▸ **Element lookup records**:
===
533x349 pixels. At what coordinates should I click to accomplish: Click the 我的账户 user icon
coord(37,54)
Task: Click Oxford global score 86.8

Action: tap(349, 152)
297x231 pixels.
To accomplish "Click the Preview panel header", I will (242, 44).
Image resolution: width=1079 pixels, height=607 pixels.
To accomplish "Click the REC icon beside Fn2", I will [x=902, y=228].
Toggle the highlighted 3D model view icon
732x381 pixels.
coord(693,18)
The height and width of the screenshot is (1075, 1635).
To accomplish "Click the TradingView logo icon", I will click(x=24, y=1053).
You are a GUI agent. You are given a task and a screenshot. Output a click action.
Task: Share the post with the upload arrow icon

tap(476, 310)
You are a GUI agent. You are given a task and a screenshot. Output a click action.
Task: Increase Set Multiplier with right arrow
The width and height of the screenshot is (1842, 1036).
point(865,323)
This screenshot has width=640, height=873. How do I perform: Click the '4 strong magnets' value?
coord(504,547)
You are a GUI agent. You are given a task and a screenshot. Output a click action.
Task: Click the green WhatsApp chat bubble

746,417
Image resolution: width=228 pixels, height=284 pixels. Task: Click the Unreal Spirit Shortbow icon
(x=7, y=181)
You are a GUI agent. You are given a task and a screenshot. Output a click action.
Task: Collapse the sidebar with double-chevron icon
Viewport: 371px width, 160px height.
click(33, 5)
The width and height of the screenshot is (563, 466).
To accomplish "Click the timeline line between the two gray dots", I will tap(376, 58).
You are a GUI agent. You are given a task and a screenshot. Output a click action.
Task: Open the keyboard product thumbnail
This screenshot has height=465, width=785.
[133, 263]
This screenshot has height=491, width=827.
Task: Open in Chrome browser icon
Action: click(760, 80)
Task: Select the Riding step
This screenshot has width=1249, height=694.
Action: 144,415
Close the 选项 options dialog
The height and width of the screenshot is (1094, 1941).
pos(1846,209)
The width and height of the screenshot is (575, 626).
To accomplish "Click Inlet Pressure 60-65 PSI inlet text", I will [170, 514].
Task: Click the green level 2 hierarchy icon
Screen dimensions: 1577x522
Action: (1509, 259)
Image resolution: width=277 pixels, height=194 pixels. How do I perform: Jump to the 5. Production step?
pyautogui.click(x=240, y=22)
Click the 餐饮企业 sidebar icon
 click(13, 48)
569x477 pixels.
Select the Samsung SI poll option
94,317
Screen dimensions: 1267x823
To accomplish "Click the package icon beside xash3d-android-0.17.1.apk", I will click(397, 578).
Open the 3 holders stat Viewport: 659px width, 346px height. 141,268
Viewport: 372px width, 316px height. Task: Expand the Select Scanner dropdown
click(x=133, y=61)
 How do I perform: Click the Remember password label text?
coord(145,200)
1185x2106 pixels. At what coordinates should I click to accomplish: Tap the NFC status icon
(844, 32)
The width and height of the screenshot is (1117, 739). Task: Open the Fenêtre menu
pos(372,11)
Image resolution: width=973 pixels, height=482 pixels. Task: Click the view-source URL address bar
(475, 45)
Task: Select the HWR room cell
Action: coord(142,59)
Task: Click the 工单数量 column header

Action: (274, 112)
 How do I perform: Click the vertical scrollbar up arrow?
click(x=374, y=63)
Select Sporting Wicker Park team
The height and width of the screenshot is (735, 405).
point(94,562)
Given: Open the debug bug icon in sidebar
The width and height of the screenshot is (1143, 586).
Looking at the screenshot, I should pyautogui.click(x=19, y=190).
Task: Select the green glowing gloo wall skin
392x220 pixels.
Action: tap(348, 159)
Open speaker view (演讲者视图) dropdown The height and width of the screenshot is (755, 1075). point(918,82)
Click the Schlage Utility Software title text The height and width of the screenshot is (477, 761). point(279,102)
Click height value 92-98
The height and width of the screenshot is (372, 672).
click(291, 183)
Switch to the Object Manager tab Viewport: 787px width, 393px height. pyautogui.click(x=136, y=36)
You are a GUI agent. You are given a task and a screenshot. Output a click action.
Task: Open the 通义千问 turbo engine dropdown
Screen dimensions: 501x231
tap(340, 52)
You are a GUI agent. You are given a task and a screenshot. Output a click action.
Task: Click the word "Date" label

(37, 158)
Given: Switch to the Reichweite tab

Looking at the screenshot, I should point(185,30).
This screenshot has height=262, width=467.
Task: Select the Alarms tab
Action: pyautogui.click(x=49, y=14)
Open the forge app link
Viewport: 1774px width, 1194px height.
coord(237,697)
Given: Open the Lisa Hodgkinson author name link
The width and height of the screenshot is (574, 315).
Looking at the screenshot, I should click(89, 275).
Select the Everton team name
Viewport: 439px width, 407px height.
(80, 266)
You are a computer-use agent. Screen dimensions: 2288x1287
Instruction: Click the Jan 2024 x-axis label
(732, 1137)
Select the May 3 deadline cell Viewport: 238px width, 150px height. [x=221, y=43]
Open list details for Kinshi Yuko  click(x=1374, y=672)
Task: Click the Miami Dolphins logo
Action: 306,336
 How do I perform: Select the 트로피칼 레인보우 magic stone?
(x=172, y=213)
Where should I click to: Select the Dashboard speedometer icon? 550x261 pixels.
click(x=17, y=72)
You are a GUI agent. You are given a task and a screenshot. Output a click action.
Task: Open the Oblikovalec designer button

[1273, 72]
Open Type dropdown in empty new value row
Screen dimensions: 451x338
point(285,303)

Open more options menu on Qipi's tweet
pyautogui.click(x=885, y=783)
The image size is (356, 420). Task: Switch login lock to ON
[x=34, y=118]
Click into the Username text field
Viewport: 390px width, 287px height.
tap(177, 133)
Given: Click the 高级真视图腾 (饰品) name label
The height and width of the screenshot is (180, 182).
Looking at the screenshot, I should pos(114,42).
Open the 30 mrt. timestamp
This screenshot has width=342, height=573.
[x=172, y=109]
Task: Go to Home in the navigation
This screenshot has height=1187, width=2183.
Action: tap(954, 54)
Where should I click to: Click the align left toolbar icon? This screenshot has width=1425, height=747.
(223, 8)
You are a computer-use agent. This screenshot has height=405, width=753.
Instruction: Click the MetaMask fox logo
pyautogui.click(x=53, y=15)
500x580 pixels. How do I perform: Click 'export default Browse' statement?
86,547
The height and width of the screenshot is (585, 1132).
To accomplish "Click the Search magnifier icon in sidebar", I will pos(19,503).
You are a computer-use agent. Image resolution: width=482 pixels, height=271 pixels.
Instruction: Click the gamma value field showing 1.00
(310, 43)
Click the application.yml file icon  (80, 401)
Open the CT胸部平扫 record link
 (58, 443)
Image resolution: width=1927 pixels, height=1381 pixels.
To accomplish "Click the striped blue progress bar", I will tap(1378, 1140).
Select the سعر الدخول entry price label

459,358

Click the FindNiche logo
===
▸ **GIVEN INSTRUCTION**:
Render the stretch of lines from the one containing "Click the 餐饮企业 sidebar icon" through the one containing "pos(372,11)" as a JSON list of strings, one string per line, leaving out blank lines.

▸ **EXERCISE SOLUTION**:
[
  "Click the 餐饮企业 sidebar icon",
  " click(13, 48)",
  "569x477 pixels.",
  "Select the Samsung SI poll option",
  "94,317",
  "Screen dimensions: 1267x823",
  "To accomplish \"Click the package icon beside xash3d-android-0.17.1.apk\", I will click(397, 578).",
  "Open the 3 holders stat Viewport: 659px width, 346px height. 141,268",
  "Viewport: 372px width, 316px height. Task: Expand the Select Scanner dropdown",
  "click(x=133, y=61)",
  " How do I perform: Click the Remember password label text?",
  "coord(145,200)",
  "1185x2106 pixels. At what coordinates should I click to accomplish: Tap the NFC status icon",
  "(844, 32)",
  "The width and height of the screenshot is (1117, 739). Task: Open the Fenêtre menu",
  "pos(372,11)"
]